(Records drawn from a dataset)
......
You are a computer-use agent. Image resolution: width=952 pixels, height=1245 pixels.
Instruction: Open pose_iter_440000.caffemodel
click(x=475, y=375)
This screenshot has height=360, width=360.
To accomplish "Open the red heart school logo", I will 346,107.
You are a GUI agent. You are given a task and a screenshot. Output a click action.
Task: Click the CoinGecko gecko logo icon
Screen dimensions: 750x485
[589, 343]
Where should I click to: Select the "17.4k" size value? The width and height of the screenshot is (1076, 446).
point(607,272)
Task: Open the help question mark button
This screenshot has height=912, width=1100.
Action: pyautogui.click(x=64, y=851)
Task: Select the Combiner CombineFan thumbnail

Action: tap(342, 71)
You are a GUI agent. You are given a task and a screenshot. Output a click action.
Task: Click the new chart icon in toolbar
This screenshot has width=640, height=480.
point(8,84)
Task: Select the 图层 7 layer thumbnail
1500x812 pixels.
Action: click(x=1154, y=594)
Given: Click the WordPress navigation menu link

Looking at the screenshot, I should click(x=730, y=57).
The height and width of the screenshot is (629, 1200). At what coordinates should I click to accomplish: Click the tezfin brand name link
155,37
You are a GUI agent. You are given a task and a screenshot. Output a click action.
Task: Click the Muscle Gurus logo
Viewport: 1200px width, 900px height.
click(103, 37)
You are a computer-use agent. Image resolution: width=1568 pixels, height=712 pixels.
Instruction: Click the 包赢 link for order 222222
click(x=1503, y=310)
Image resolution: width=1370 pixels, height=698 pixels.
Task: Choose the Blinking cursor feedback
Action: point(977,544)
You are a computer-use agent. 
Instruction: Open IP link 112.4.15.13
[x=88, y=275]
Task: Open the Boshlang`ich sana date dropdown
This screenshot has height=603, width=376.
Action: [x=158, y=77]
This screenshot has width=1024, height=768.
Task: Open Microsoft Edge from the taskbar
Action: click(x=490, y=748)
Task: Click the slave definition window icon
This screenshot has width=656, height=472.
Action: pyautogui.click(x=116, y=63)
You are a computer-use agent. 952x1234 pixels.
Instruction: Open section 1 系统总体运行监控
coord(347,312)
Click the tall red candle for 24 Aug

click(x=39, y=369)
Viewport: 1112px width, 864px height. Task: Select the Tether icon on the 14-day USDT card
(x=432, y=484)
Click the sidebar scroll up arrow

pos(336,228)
......
TASK BRIEF:
Your response should hold the lines from the first line of the entries above through the line with "Task: Click the slave definition window icon", each retyped exactly, and nothing else.

EXERCISE RESPONSE:
You are a computer-use agent. Image resolution: width=952 pixels, height=1245 pixels.
Instruction: Open pose_iter_440000.caffemodel
click(x=475, y=375)
This screenshot has height=360, width=360.
To accomplish "Open the red heart school logo", I will 346,107.
You are a GUI agent. You are given a task and a screenshot. Output a click action.
Task: Click the CoinGecko gecko logo icon
Screen dimensions: 750x485
[589, 343]
Where should I click to: Select the "17.4k" size value? The width and height of the screenshot is (1076, 446).
point(607,272)
Task: Open the help question mark button
This screenshot has height=912, width=1100.
Action: pyautogui.click(x=64, y=851)
Task: Select the Combiner CombineFan thumbnail

Action: tap(342, 71)
You are a GUI agent. You are given a task and a screenshot. Output a click action.
Task: Click the new chart icon in toolbar
This screenshot has width=640, height=480.
point(8,84)
Task: Select the 图层 7 layer thumbnail
1500x812 pixels.
Action: click(x=1154, y=594)
Given: Click the WordPress navigation menu link

Looking at the screenshot, I should click(x=730, y=57).
The height and width of the screenshot is (629, 1200). At what coordinates should I click to accomplish: Click the tezfin brand name link
155,37
You are a GUI agent. You are given a task and a screenshot. Output a click action.
Task: Click the Muscle Gurus logo
Viewport: 1200px width, 900px height.
click(103, 37)
You are a computer-use agent. Image resolution: width=1568 pixels, height=712 pixels.
Instruction: Click the 包赢 link for order 222222
click(x=1503, y=310)
Image resolution: width=1370 pixels, height=698 pixels.
Task: Choose the Blinking cursor feedback
Action: point(977,544)
You are a computer-use agent. 
Instruction: Open IP link 112.4.15.13
[x=88, y=275]
Task: Open the Boshlang`ich sana date dropdown
This screenshot has height=603, width=376.
Action: [x=158, y=77]
This screenshot has width=1024, height=768.
Task: Open Microsoft Edge from the taskbar
Action: click(x=490, y=748)
Task: Click the slave definition window icon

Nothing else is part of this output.